Your task is to repeat each record verbatim, exactly as it was written.

<<<<

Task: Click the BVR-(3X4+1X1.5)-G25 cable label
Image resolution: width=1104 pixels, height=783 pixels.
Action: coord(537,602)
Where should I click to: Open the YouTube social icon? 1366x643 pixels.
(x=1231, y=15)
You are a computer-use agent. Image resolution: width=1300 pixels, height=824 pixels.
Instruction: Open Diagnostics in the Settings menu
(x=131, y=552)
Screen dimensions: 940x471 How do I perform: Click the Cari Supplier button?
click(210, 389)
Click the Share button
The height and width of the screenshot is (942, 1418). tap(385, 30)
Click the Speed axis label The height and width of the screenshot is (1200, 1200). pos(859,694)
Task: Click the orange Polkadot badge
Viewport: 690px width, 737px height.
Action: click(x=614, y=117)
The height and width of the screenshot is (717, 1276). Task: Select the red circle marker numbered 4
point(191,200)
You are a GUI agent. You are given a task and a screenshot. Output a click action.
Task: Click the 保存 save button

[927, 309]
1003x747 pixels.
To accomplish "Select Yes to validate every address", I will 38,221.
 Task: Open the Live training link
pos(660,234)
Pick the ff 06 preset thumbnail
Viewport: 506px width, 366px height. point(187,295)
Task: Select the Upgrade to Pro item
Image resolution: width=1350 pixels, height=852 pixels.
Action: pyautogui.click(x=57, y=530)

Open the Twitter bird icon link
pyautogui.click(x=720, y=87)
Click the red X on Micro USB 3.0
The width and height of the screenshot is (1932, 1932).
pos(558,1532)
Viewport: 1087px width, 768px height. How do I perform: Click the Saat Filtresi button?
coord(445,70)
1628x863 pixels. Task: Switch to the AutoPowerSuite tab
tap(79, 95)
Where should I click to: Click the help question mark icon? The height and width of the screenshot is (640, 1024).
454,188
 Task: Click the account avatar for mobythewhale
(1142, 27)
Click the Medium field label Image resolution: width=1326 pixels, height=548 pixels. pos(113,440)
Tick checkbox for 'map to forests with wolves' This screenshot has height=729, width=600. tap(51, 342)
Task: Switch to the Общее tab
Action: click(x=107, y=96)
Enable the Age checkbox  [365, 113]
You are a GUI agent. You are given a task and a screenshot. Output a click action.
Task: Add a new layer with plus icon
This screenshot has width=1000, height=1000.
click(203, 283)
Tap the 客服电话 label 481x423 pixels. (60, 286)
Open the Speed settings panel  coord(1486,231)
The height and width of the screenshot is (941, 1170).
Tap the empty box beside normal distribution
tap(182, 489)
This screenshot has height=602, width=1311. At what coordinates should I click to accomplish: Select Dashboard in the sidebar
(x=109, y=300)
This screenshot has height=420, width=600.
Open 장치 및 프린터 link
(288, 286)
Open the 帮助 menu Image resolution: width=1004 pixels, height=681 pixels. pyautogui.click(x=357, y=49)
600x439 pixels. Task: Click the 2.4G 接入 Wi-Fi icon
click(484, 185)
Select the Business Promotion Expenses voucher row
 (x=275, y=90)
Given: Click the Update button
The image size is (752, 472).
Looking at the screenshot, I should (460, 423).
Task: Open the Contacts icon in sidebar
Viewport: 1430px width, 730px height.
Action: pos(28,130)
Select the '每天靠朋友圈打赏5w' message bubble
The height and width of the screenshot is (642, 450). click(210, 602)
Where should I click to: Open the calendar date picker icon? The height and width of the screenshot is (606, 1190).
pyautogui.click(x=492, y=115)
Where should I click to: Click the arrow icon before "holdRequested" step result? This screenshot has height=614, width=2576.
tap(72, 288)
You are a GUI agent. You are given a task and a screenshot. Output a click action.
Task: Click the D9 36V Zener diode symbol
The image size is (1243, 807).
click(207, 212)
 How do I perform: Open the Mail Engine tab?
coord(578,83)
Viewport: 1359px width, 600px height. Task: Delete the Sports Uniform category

>>>>

▶ [EXERCISE OUTPUT]
Task: Click the BVR-(3X4+1X1.5)-G25 cable label
Image resolution: width=1104 pixels, height=783 pixels.
Action: coord(537,602)
Where should I click to: Open the YouTube social icon? 1366x643 pixels.
(x=1231, y=15)
You are a computer-use agent. Image resolution: width=1300 pixels, height=824 pixels.
Instruction: Open Diagnostics in the Settings menu
(x=131, y=552)
Screen dimensions: 940x471 How do I perform: Click the Cari Supplier button?
click(210, 389)
Click the Share button
The height and width of the screenshot is (942, 1418). tap(385, 30)
Click the Speed axis label The height and width of the screenshot is (1200, 1200). pos(859,694)
Task: Click the orange Polkadot badge
Viewport: 690px width, 737px height.
Action: click(x=614, y=117)
The height and width of the screenshot is (717, 1276). Task: Select the red circle marker numbered 4
point(191,200)
You are a GUI agent. You are given a task and a screenshot. Output a click action.
Task: Click the 保存 save button

[927, 309]
1003x747 pixels.
To accomplish "Select Yes to validate every address", I will 38,221.
 Task: Open the Live training link
pos(660,234)
Pick the ff 06 preset thumbnail
Viewport: 506px width, 366px height. point(187,295)
Task: Select the Upgrade to Pro item
Image resolution: width=1350 pixels, height=852 pixels.
Action: pyautogui.click(x=57, y=530)

Open the Twitter bird icon link
pyautogui.click(x=720, y=87)
Click the red X on Micro USB 3.0
The width and height of the screenshot is (1932, 1932).
pos(558,1532)
Viewport: 1087px width, 768px height. How do I perform: Click the Saat Filtresi button?
coord(445,70)
1628x863 pixels. Task: Switch to the AutoPowerSuite tab
tap(79, 95)
Where should I click to: Click the help question mark icon? The height and width of the screenshot is (640, 1024).
454,188
 Task: Click the account avatar for mobythewhale
(1142, 27)
Click the Medium field label Image resolution: width=1326 pixels, height=548 pixels. pos(113,440)
Tick checkbox for 'map to forests with wolves' This screenshot has height=729, width=600. tap(51, 342)
Task: Switch to the Общее tab
Action: click(x=107, y=96)
Enable the Age checkbox  [365, 113]
You are a GUI agent. You are given a task and a screenshot. Output a click action.
Task: Add a new layer with plus icon
This screenshot has width=1000, height=1000.
click(203, 283)
Tap the 客服电话 label 481x423 pixels. (60, 286)
Open the Speed settings panel  coord(1486,231)
The height and width of the screenshot is (941, 1170).
Tap the empty box beside normal distribution
tap(182, 489)
This screenshot has height=602, width=1311. At what coordinates should I click to accomplish: Select Dashboard in the sidebar
(x=109, y=300)
This screenshot has height=420, width=600.
Open 장치 및 프린터 link
(288, 286)
Open the 帮助 menu Image resolution: width=1004 pixels, height=681 pixels. pyautogui.click(x=357, y=49)
600x439 pixels. Task: Click the 2.4G 接入 Wi-Fi icon
click(484, 185)
Select the Business Promotion Expenses voucher row
 (x=275, y=90)
Given: Click the Update button
The image size is (752, 472).
Looking at the screenshot, I should (460, 423).
Task: Open the Contacts icon in sidebar
Viewport: 1430px width, 730px height.
Action: pos(28,130)
Select the '每天靠朋友圈打赏5w' message bubble
The height and width of the screenshot is (642, 450). click(210, 602)
Where should I click to: Open the calendar date picker icon? The height and width of the screenshot is (606, 1190).
pyautogui.click(x=492, y=115)
Where should I click to: Click the arrow icon before "holdRequested" step result? This screenshot has height=614, width=2576.
tap(72, 288)
You are a GUI agent. You are given a task and a screenshot. Output a click action.
Task: Click the D9 36V Zener diode symbol
The image size is (1243, 807).
click(207, 212)
 How do I perform: Open the Mail Engine tab?
coord(578,83)
Viewport: 1359px width, 600px height. Task: Delete the Sports Uniform category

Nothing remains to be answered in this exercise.